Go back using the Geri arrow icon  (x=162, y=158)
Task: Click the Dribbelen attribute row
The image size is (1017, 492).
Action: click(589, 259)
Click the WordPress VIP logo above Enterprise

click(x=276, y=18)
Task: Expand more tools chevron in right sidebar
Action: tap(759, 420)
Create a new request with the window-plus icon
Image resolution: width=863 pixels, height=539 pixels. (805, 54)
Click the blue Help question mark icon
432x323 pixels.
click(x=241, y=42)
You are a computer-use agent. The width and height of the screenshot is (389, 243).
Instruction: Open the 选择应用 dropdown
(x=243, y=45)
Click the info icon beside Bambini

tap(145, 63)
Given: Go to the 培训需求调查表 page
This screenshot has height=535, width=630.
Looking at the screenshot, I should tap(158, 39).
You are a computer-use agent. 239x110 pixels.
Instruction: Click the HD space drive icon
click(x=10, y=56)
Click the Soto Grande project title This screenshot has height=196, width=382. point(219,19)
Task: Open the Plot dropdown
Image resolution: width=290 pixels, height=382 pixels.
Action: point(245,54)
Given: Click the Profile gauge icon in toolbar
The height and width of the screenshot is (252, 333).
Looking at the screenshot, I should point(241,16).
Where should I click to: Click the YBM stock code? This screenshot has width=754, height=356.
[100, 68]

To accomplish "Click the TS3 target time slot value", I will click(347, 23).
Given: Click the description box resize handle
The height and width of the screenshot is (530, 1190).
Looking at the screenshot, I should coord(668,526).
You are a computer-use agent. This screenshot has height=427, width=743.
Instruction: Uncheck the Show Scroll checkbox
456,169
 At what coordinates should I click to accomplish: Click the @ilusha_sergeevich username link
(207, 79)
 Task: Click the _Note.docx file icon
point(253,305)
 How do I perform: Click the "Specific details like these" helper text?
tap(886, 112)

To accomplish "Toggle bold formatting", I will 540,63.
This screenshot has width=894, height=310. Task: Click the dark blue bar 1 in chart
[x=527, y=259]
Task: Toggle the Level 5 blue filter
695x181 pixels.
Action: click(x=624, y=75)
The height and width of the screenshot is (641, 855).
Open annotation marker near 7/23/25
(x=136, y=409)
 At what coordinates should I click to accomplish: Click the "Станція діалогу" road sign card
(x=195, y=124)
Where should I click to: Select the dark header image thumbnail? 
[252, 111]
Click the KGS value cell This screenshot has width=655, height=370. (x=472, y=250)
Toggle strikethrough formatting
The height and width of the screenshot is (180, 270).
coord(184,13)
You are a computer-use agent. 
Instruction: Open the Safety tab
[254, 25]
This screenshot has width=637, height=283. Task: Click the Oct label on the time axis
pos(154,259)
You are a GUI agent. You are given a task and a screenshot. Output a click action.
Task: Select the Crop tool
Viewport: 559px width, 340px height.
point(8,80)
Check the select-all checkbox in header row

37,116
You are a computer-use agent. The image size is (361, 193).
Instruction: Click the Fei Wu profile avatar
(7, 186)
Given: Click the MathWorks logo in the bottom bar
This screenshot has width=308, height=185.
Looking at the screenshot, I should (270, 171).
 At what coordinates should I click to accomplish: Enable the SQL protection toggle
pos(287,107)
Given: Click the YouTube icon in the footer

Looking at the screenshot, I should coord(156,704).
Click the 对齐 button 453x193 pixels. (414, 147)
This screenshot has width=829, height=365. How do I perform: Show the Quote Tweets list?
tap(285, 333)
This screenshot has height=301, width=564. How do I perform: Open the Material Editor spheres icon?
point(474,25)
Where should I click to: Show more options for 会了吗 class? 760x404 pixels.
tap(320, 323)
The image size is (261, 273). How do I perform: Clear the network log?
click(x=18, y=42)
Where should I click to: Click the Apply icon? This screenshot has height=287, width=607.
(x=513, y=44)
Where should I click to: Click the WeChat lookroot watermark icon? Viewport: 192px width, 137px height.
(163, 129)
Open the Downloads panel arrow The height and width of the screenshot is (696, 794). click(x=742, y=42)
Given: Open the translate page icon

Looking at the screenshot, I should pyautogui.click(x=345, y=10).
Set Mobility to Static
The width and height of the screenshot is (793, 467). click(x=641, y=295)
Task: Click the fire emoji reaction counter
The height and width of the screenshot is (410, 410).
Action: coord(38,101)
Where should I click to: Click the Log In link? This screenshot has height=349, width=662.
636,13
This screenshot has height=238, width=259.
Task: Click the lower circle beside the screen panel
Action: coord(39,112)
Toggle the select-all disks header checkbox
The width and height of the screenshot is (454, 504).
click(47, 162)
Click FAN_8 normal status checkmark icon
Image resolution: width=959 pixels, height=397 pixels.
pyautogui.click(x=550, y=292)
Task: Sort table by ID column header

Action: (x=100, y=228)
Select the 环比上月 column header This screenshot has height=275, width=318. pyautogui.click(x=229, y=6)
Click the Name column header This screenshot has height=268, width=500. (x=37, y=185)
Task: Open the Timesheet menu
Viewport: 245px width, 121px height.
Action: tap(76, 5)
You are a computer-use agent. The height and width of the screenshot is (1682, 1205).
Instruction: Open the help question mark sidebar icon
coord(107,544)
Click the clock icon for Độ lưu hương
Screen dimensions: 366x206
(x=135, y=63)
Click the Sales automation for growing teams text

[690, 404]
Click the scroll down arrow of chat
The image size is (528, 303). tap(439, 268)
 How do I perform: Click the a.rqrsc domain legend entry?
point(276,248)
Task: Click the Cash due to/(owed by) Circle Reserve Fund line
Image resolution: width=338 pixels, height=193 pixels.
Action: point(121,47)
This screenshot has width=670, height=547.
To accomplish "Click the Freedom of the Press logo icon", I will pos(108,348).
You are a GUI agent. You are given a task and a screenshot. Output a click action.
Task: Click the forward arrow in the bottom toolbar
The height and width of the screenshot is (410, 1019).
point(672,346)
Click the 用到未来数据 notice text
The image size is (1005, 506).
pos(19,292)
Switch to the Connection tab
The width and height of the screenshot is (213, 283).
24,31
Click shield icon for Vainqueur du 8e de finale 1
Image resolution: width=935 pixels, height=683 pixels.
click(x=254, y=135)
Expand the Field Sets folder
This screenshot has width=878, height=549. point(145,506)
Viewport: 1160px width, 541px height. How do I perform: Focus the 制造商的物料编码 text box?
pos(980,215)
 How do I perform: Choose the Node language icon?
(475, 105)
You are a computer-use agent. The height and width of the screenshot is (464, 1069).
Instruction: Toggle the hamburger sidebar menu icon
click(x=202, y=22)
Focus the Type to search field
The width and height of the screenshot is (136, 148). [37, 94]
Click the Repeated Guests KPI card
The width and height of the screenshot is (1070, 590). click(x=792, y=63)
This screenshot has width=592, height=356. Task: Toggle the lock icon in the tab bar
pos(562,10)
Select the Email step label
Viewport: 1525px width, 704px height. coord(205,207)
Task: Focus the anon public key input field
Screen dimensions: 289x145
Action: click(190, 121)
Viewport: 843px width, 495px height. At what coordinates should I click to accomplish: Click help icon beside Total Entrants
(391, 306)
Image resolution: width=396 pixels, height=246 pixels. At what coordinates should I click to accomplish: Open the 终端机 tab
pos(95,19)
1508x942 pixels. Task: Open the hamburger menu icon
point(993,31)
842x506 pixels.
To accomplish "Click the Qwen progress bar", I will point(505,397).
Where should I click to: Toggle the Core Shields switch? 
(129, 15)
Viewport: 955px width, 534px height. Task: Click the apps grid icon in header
◆ ◆ ◆
**What needs to be done**. Copy out the lines of the data where the word "computer" can be found.

**Response area**.
You are a computer-use agent. The width and height of the screenshot is (389, 243).
You are a computer-use agent. 239x110 pixels.
You are a computer-use agent. This screenshot has height=427, width=743.
You are a computer-use agent. 
You are a computer-use agent. The image size is (361, 193).
You are a computer-use agent. The height and width of the screenshot is (1682, 1205).
You are a computer-use agent. The height and width of the screenshot is (464, 1069).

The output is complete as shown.